Given invertible matrix $A$ of size $n \times n$. Is it true that:
$$ \operatorname{rank} \left( A - A^{-1} \right) = n $$
if $A$ has no eigenvalue of magnitude 1, i.e., $|\lambda_i| \neq 1$ for all $i$. It's clear for diagonalizable matrices and it seems to hold for Jordan normal form as well.
On
Suppose that $A-A^{-1}$ is not invertible, there exists $x$ such that $(A-A^{-1})(x)=0$, this implies that $A(x)=A^{-1}(x)$ and $A^2(x)=x$. If $A(x)=cx$, $A^2(x)=c^2x=x$ implies that $|c|=1$. If $x,A(x)$ are independent,$A(x+A(x))=x+A(x)$. Contradiction.
On
If $J$ is Jordan matrix for $A$ then $A= P^{-1}JP$ for some invertibile $P$.
Then $$A-I = P^{-1}(J-I)P$$ and $$A+I = P^{-1}(J+I)P$$
Let $X= A-A^{-1}$ then $$XA = A^2-I = P^{-1}(J-I)(J+I)P$$
so $$\det X \det A = \det (J-I)\cdot \det (J+I) \ne 0$$ and thus $\det X \ne 0$ so the claim is true if all $\lambda _i \neq \pm 1$.
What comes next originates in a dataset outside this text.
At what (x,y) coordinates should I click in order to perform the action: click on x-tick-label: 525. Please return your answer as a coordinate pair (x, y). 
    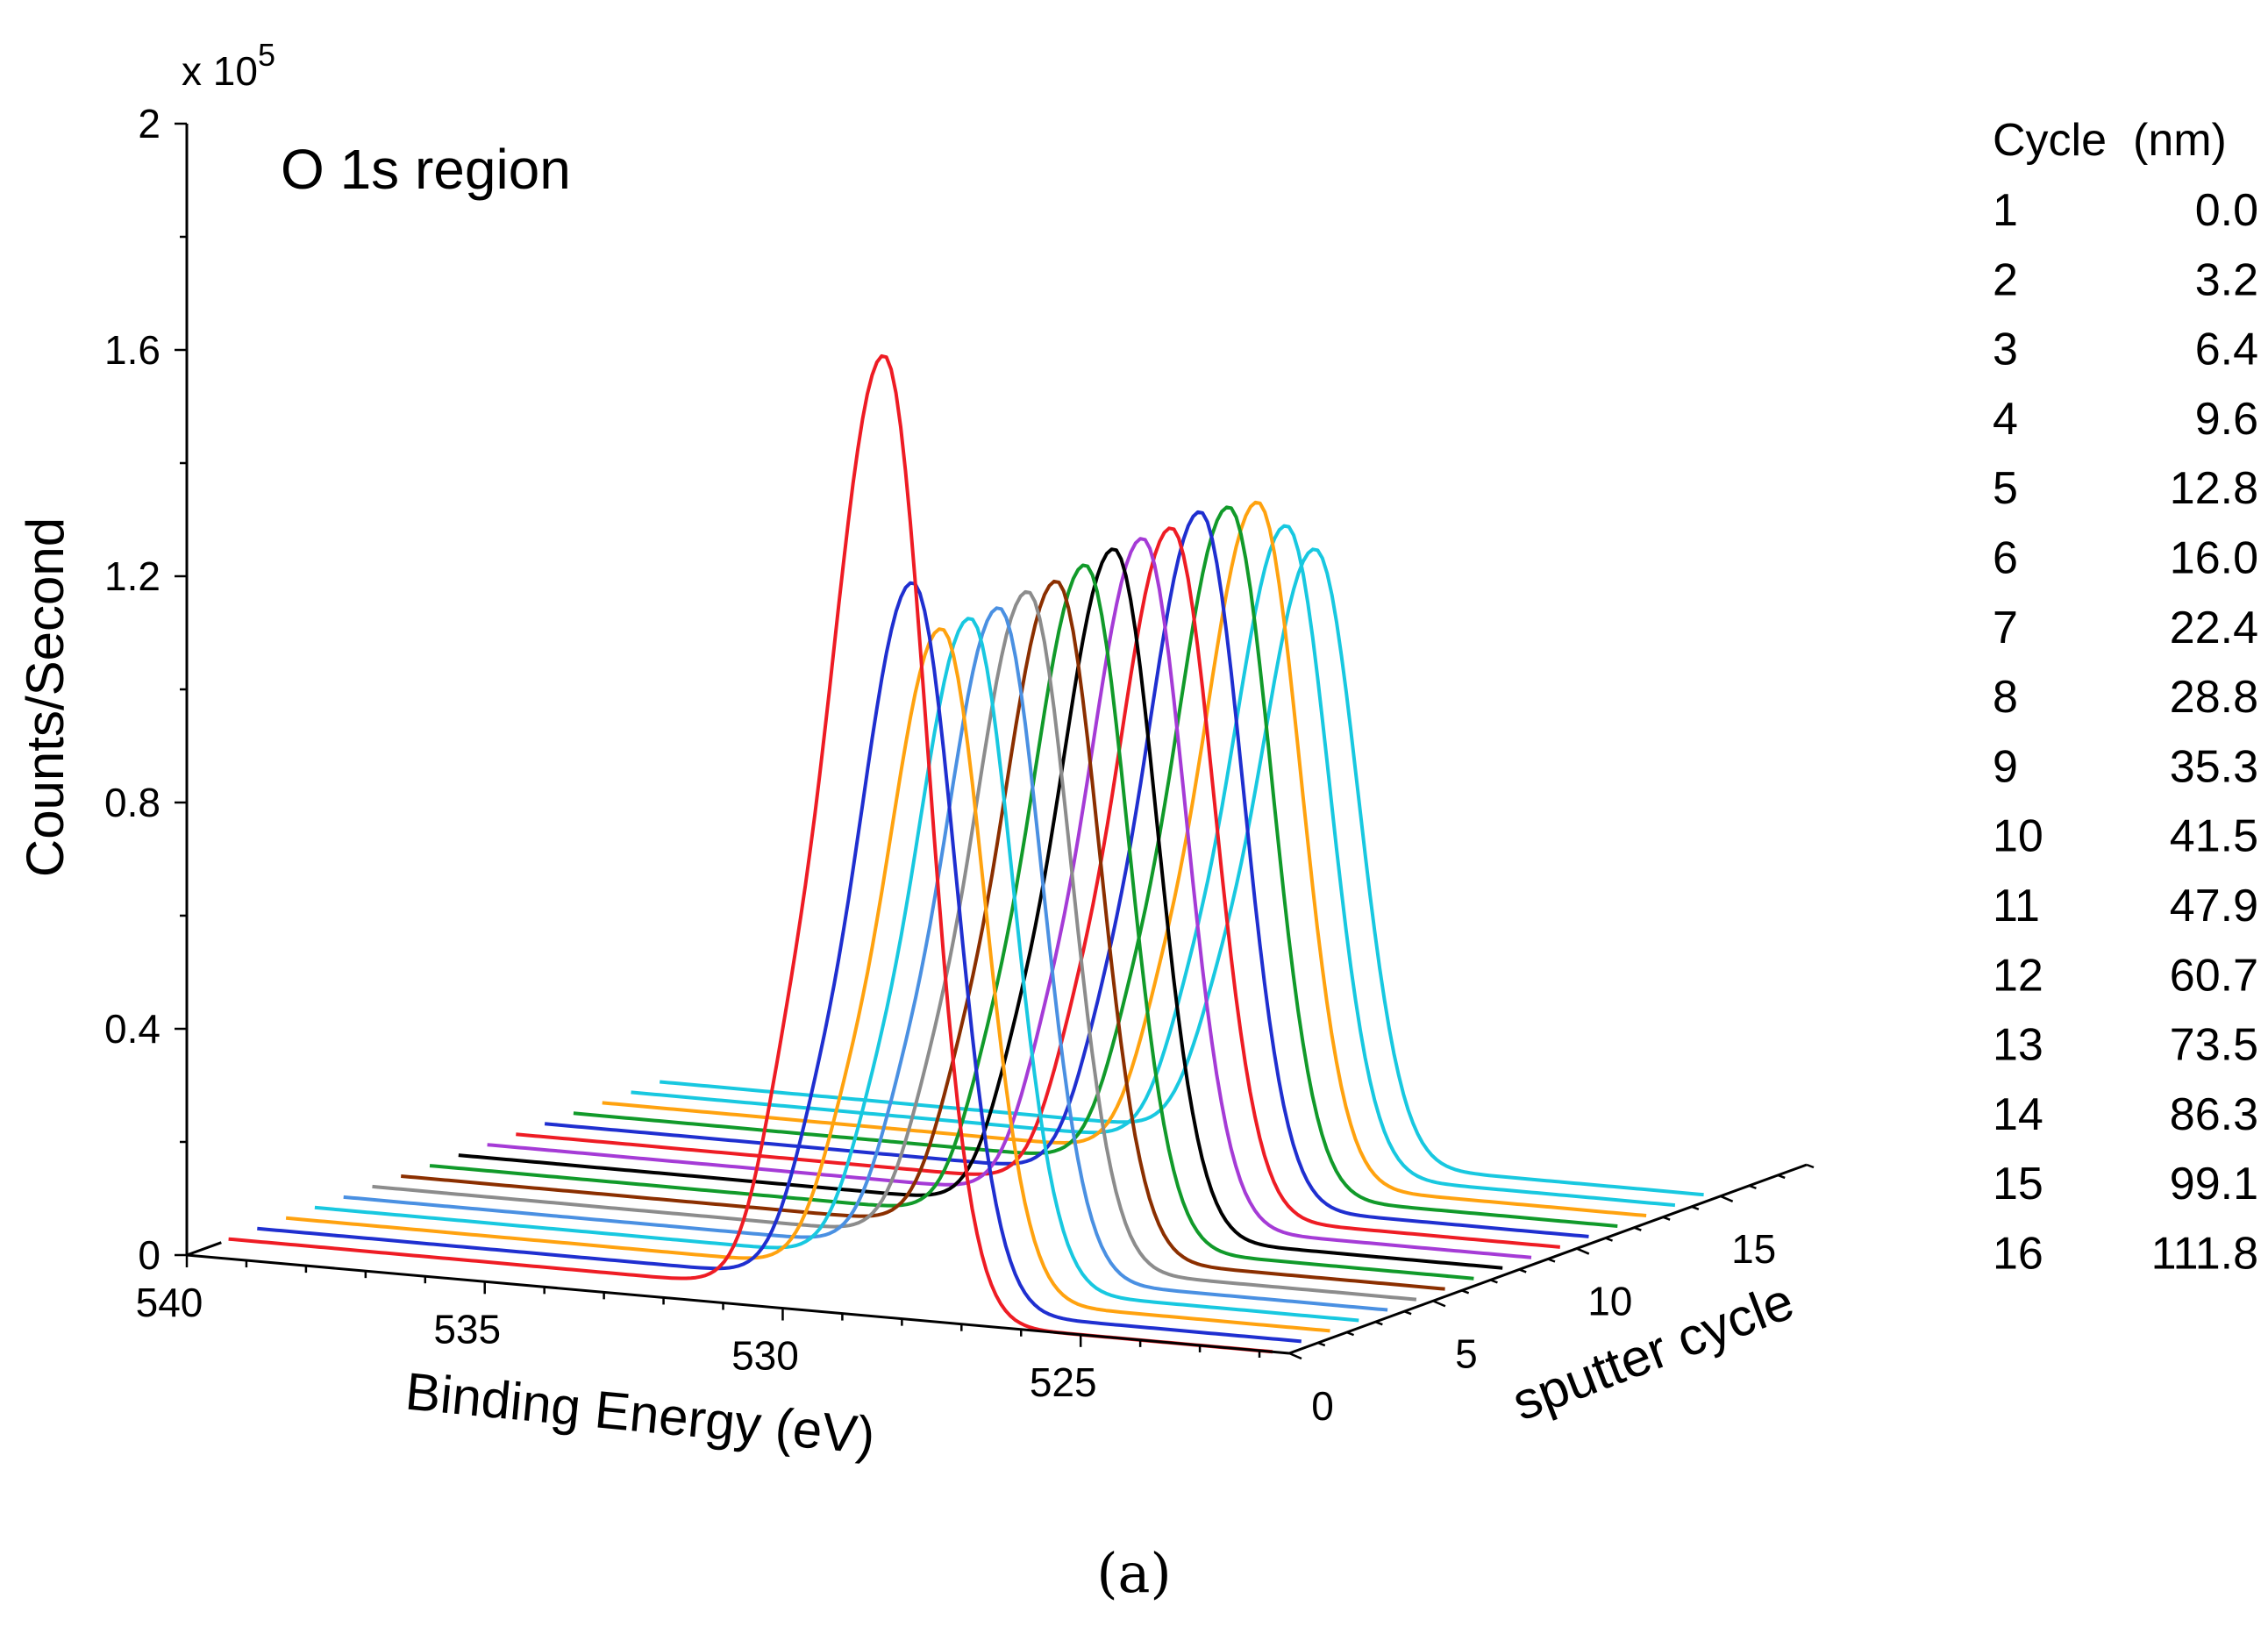
    Looking at the image, I should click on (1064, 1382).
Yes, it is true. Note that $$ \operatorname{rank}(A - A^{-1}) = \operatorname{rank}(A^{-1}[A^2 - I]) = \operatorname{rank}(A^2 - I). $$ From there, it suffices to note that $A^2$ has full rank if and only if $A^2$ does not have $1$ as an eigenvalue, which holds if and only if $A$ has neither $1$ nor $-1$ as an eigenvalue. So, if $A$ does not have any eigenvalues of magnitude $1$, then $A^2 - I$ has full rank, which means that $A - A^{-1}$ has full rank.